No dia 4 de abril, as autoridades gregas, em coordenação com as turcas, deportaram 124 migrantes paquistaneses por barco e de algumas outras nacionalidades a partir de Lesbos, e outras 66 pessoas da ilha de Chios para Dikili, na Turquia. Desde que as autoridades gregas enviaram o primeiro grupo de migrantes para a Turquia e que descobriram que solicitar asilo na Grécia é a única opção, os refugiados agora também sentem medo.
Khadija, uma mulher de 42 anos de Idlib, na Síria, está sendo mantida no centro de detenção de Samos com seus quatro filhos. Ela falou com equipes de MSF por detrás da cerca de arame farpado. “O que acontecerá em seguida? Eles vão nos matar aqui na Europa? Meu marido foi morto e nossa casa destruída por uma bomba de barril em 2013. Desde então, nós temos nos mudado de vilarejo para vilarejo em busca de segurança, até que perdi as esperanças e trouxe meus filhos para a Turquia. Eu trabalhei em muitos empregos, mas era muito difícil para mim administrar quatro filhos, então decidi vir para cá e nos manter seguros. No entanto, aqui estamos, atrás de uma cerca de arame farpado, como criminosos. Isso é extremamente injusto.”

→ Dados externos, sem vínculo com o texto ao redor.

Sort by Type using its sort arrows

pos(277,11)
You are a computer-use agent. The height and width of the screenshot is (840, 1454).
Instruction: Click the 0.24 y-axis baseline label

Waleed, sua esposa grávida e seus dois filhos deixaram o Iraque em fevereiro de 2016, um ano e meio após sua cidade natal, Mosul, ser tomada pelo Estado Islâmico (EI). Eles levaram um mês para chegar a Samos, e após sofrerem uma curta, porém traumática, passagem de detenção na Turquia, eles estão detidos novamente, esperando desesperadamente por informação. “Não resta mais misericórdia no mundo. Olhe para nós, e olhe para os meus filhos!”, diz Waleed, de 37 anos, ao lado de sua esposa, grávida de sete meses, atrás da cerca que os separa e centenas de outros solicitantes de asilo da liberdade. “Estou fazendo o meu melhor, mas isso é jeito de tratar seres humanos? Eles deveriam nos proteger, não nos colocar em uma gaiola gigante como animais, sem qualquer informação sobre quando nosso caso será processado. Minha esposa está grávida e não pode mais continuar como prisioneira nesse lugar sujo e lotado, enquanto todas as ONGs estão indo embora e nos deixando nas mãos da polícia”, disse Waleed, enfurecido, enquanto sua esposa e seus filhos choram.

A situação também é complicada em outros locais da Grécia. Até o dia 28 de março, havia mais de 50 mil pessoas retidas na Grécia, em centros de detenção ou acampamentos. Cerca de 11 mil pessoas ainda estão em Idomeni, aguardando a abertura da fronteira com a Macedônia, mesmo que as autoridades tenham dito repetidas vezes que ela continuará fechada.

“As coisas poderiam ter sido diferentes. Poderiam ter sido organizadas. O que vemos aqui é a falha total da União Europeia em receber um milhão de pessoas com dignidade e respeito. Um milhão não é um grande número para a Europa”, diz Marietta Provopoulou, diretora-geral de MSF na Grécia. “E cada um desse milhão de pessoas tem sua história pessoal, seu sofrimento pessoal. Elas fizeram de tudo para salvar a si mesmos e às suas famílias, e para buscar um futuro melhor na Europa, longe da guerra e a perseguição. Como todos nós teríamos feito.”